The game is in Japanese but there is an English translation patch for the game today. Replay value is as atmospheric, with multiple endings rewarding players with Digital Trading Cards. Additionally, beating the game unlocks the opportunity to play as Cybil, the cop character and there is also the feature to review scenes and endings further enhancing the replayability factor.
Driv3r brings its ambitious driving missions to the GBA, and the game has the most stunning graphics that showcase a 3D city with improved scenery and varied buildings. The sensation of speed is well-captured, and the story follows the typical Driver grittiness, told through static screens that effectively portray the storyline.
While this game is atypical of what players get with adventure games, the combination of driving and sleek storytelling is how this game propelled in this ranking. The missions are varied, and the open-world format allows for exploration and side activities. The city's crowded roads add to the challenge, making it hard to weave through traffic.

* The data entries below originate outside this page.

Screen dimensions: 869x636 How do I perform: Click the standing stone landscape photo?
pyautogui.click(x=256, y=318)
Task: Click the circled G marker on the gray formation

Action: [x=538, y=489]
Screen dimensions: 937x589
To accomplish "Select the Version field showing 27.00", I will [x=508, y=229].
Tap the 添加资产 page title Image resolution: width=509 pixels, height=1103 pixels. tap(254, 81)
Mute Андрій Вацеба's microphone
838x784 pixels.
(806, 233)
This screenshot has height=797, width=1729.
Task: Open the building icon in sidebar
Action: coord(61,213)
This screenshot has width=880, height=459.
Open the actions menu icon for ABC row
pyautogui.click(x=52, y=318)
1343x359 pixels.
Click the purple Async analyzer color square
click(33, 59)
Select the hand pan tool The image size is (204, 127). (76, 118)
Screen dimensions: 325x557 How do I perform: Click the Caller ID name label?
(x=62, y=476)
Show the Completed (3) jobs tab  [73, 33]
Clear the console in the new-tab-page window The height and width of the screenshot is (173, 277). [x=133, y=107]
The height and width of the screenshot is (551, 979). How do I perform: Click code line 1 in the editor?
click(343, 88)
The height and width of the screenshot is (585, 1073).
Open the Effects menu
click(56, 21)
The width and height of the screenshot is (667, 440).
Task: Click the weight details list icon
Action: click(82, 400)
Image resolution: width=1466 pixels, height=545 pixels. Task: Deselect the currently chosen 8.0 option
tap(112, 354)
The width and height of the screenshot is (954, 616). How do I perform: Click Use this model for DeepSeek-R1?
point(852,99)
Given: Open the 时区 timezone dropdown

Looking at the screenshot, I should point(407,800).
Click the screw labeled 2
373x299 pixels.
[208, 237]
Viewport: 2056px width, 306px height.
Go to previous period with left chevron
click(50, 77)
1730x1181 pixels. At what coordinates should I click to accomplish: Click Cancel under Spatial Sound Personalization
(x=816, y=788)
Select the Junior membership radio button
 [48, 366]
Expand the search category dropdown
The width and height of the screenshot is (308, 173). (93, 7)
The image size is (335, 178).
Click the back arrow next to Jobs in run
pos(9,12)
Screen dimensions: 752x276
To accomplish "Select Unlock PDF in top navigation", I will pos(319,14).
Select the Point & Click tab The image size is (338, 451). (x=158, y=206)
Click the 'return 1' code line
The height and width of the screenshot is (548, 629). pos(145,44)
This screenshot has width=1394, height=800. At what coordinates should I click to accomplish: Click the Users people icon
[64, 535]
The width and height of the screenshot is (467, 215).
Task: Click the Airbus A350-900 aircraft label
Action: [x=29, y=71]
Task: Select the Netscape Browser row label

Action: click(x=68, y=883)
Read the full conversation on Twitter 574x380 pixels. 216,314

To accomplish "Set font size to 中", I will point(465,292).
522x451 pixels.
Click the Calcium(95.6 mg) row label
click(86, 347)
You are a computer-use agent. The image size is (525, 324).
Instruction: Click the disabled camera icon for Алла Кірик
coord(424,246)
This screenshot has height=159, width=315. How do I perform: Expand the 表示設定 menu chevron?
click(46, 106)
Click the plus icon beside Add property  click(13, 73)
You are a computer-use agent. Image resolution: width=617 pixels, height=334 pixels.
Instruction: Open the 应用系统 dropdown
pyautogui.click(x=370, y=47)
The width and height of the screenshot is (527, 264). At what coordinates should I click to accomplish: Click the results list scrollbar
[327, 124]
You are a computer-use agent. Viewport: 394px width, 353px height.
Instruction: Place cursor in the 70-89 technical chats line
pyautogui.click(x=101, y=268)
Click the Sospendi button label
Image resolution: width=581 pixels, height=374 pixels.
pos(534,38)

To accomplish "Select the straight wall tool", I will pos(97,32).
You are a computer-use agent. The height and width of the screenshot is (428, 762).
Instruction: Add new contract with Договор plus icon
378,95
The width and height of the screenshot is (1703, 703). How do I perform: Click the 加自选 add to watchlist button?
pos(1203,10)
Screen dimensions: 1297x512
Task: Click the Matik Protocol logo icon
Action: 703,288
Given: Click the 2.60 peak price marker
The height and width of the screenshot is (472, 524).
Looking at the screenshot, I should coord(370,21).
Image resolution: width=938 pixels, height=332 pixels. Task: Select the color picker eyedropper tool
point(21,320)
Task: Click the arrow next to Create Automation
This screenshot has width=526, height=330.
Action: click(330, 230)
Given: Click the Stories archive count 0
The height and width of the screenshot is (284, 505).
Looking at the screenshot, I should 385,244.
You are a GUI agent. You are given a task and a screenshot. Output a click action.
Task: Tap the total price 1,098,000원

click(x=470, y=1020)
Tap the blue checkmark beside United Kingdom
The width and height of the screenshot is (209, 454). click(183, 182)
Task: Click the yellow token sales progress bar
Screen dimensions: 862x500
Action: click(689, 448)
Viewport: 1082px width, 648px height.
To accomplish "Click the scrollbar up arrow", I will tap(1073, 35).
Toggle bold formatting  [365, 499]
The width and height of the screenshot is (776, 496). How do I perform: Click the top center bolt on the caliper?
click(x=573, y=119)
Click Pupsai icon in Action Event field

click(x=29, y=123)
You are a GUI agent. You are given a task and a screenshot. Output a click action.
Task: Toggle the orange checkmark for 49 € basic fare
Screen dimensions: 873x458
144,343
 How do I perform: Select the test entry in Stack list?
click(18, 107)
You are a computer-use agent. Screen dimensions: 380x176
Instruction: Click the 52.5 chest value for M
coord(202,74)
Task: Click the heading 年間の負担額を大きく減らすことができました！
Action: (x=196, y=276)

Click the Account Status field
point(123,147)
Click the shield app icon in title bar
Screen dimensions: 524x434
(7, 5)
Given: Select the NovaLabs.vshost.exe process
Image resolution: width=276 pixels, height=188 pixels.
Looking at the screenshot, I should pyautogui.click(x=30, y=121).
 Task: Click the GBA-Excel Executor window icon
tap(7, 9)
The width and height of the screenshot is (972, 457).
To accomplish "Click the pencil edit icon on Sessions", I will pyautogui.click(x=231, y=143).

On-foot segments provide some shooting action. Despite a good (or bad) number of flaws, Driv3r offers a respectable variety of cars and a decent on-foot experience, elevating it above its predecessor, Driver 2 Advance. With two cities, 25 missions, 4 mini-games, and hidden content, the game offers a decent amount of longevity.
1. Broken Sword: The Shadow of the Templars
Broken Sword for the GameBoy Advance is an exceptional point-and-click adventure that stands out in a deluge of SNES ports and side-scrolling games on the platform. The game follows George Stobbart, an American vacationing in Paris, who becomes entangled in a mysterious bombing and sets out to uncover the truth with the help of a French photographer named Nico.
The gameplay differs from the PC and PlayStation versions, offering direct character control instead of the usual point-and-click mechanics. Players can freely move George and interact with hotspots marked on the screen. The real charm lies in the engaging plot and the intriguing characters.
The puzzles are well-designed and logical, requiring players to apply their knowledge and clues to solve them. The game's world-building and research-intensive nature is impeccable. Broken Sword's pace is relaxed but picks up towards the end with thrilling action sequences.
The game is a visual masterpiece, with finely detailed backdrops creating the atmosphere of Paris in summer. While character sprites lack faces, their personalities shine through still. The music and sound effects complement the gameplay.
The Shadow of the Templars remains the can't-miss and must-play adventure game that rewards ingenuity and attention. The level of detail, captivating storytelling, and stunning graphics make it a worthy investment for any gaming enthusiast, an avid adventurer or not.